**Article:**
I don't understand why Yahoo or whoever is orchestrating this shutdown is so hostile to the archival process. People are offering their own time and storage space, how hard would it be for whoever is working on the shutdown to just allow people to easily download all the raw data, instead of having them manually scrapping. Wouldn't the latter be much worse for both parties?
This is data going back decades, there has to be someone in power somewhere on that team that realizes the value of this data? We're not asking them to keep it up, just to make it easy to archive.
Also serving content for scraping would use more resources on Yahoo's side, as opposed top providing a single downloadable tar or equivalent.
But as others have said, this no doubt comes back to something the legal team said could not happen.. RIP
sometimes people want to let things die and for good reason. i can only image what a burden it has been to police something like a newsgroup server over the years. i can also imagine that they haven't caught everything, so they just want it to go away.
remember that not everything is precious and needs to be reserved.
I completely agree, but the way they handled this was appalling:
(a) The "We're deleting all your content" message was only visible on group home pages, not when viewing messages, meaning a lot of the people who used the web-interface didn't know about the shutdown.
(b) The email sent out to all members about the deletion was sent weeks after the initial notice, often didn't arrive, and was inaccurate (dates had changed by the time people received the email). So many folks that used the email interface also didn't know about the deletion.
(c) The amount of time given was far too short. Yahoo Groups had existed as a brand since January 2001, and was based off Yahoo Clubs / eGroups, both of which had existed for several years before that. Two months notice for a 20+ year old service is laughable.
(c) The site has been unreliable during the last few months, due to the high traffic of people trying to save their stuff. This has significantly complicated efforts to archive it.
(d) Yahoo's solution to the data destruction, their "Get My Data" feature, is poorly thought out and often doesn't work. No photos are included in the download unless uploaded by that account. Many groups had members who uploaded photos / scans / schematics / etc.. and since left the group. Those photos are now lost. We've also found the downloads to be missing content that necessitated the request be made multiple times until you could patch together a complete version from all the incomplete ones.

**Data provided:**
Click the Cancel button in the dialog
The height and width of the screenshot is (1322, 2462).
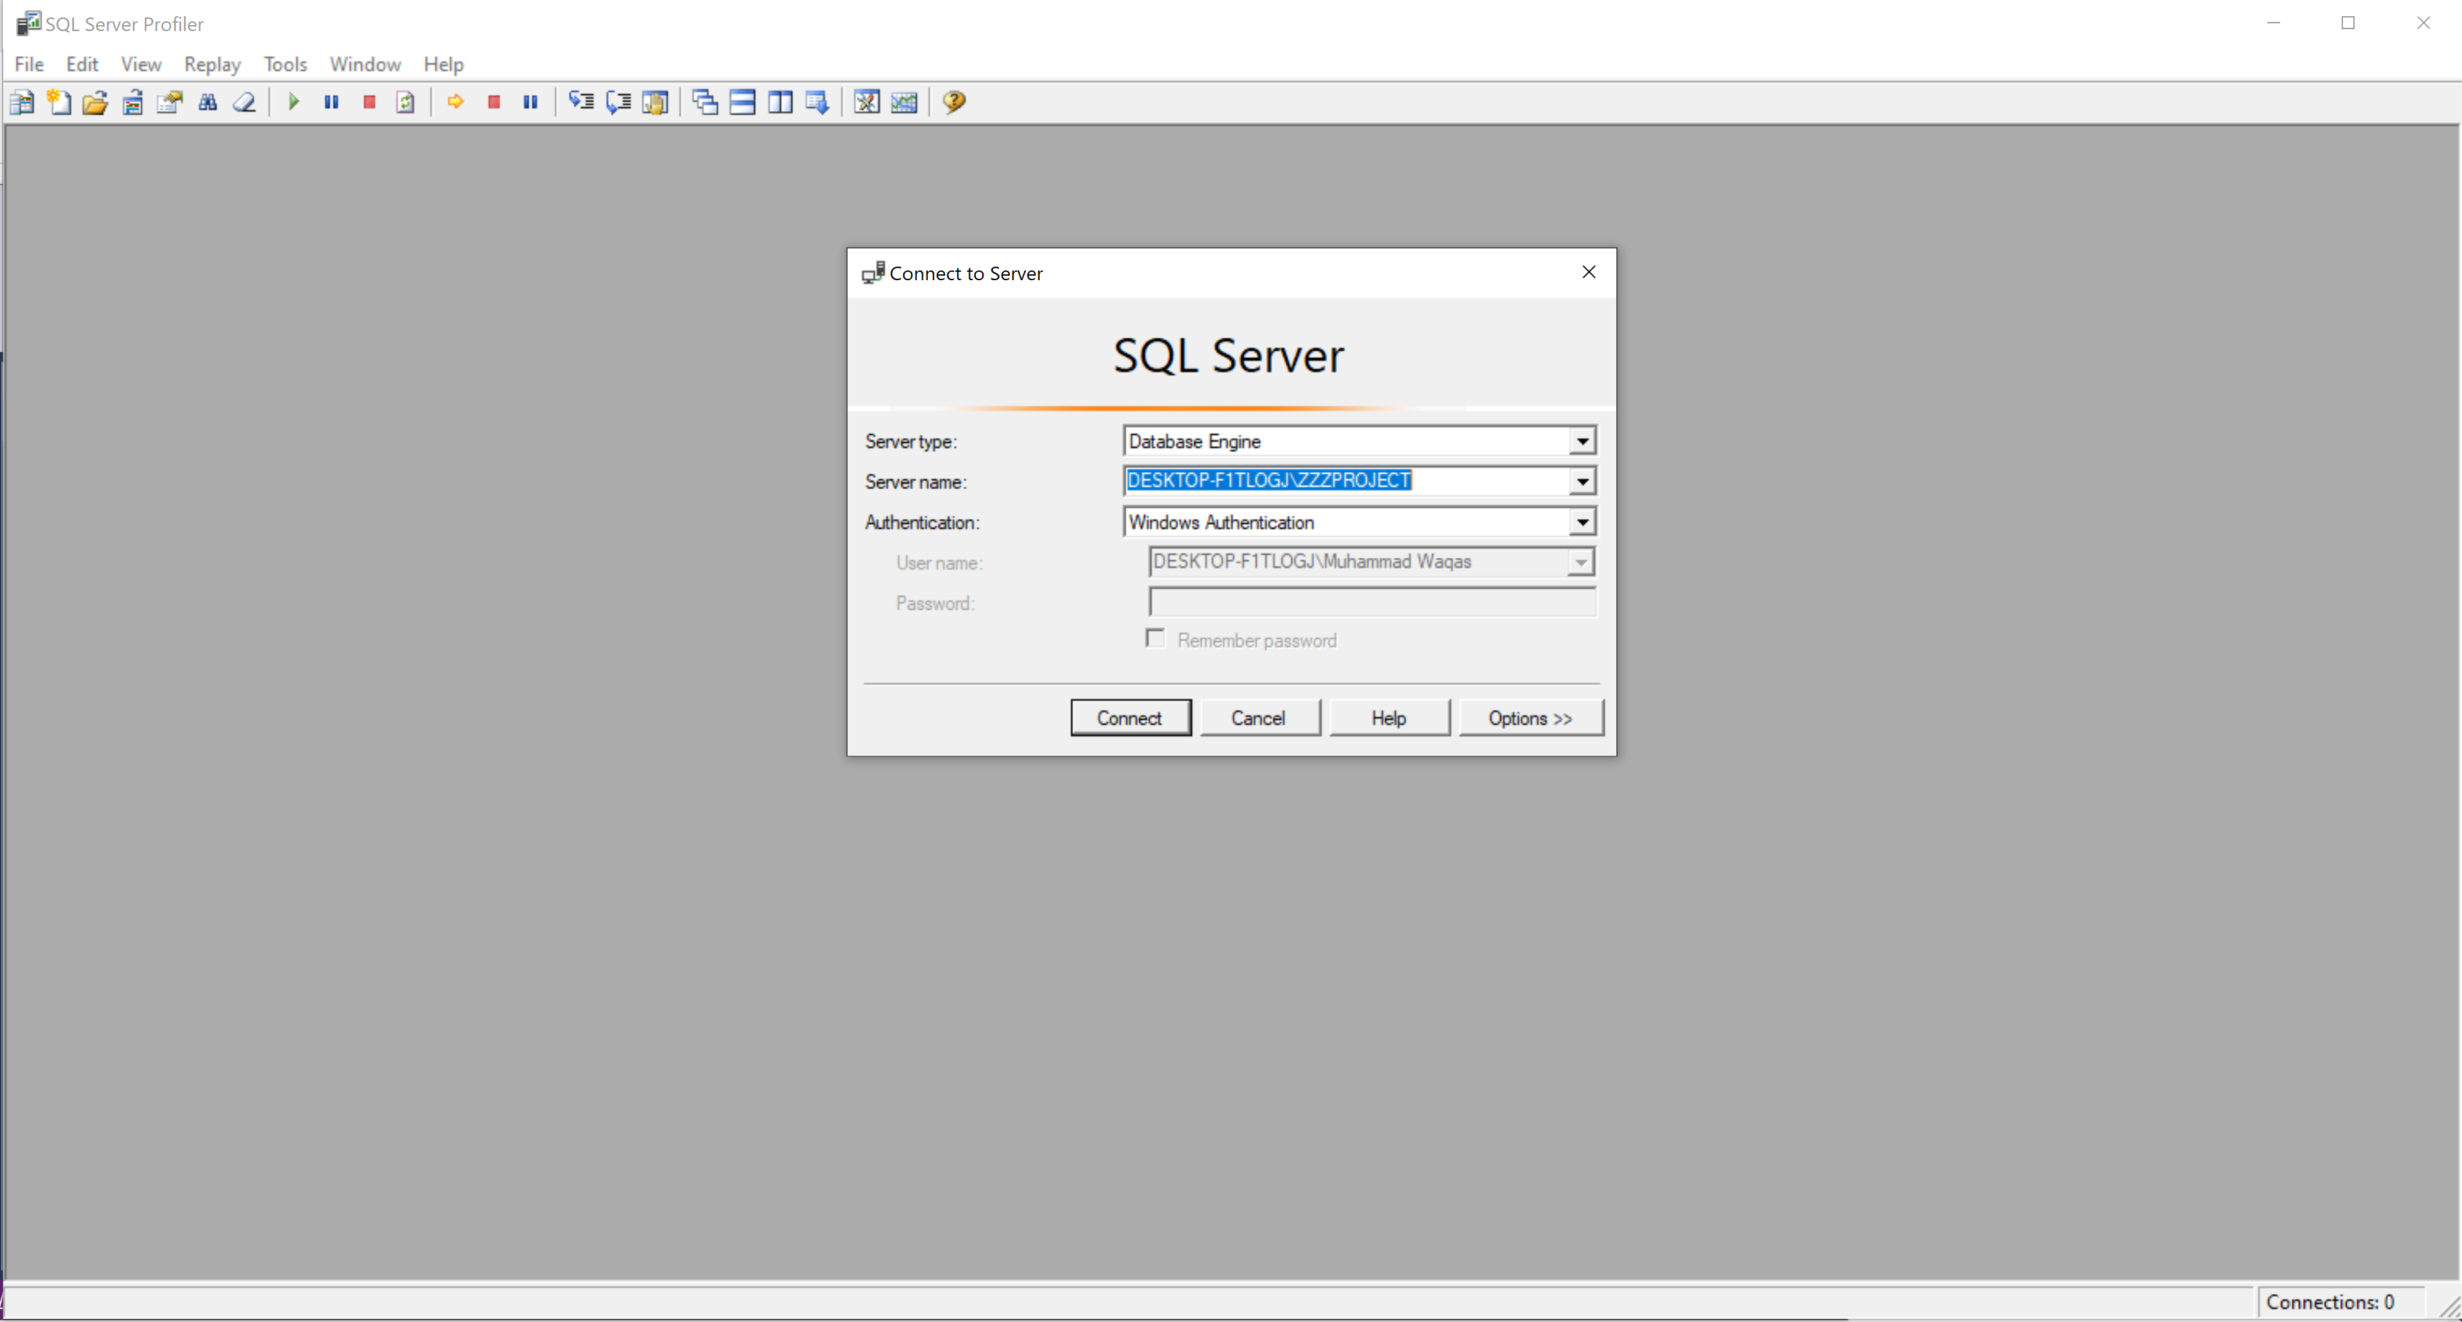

**Tasks and exercises:**
(1) Answer from the discussion of the Yahoo Groups shutdown:
(a) What did one commenter say Yahoo could provide instead of serving content for scraping?
(b) Since when had Yahoo Groups existed as a brand?
(c) How much notice was given before the shutdown?
(2) According to the discussion of the Yahoo Groups shutdown, why are many photos lost even for people who used the "Get My Data" feature?
These tasks can be done without the lines.

**Solved problems:**
(1)
(a) A single downloadable tar or equivalent.
(b) Since January 2001.
(c) Two months.

(2) The download includes only photos uploaded by the account making the request. Many groups had members who uploaded photos, scans and schematics and have since left the group, so their photos are now lost.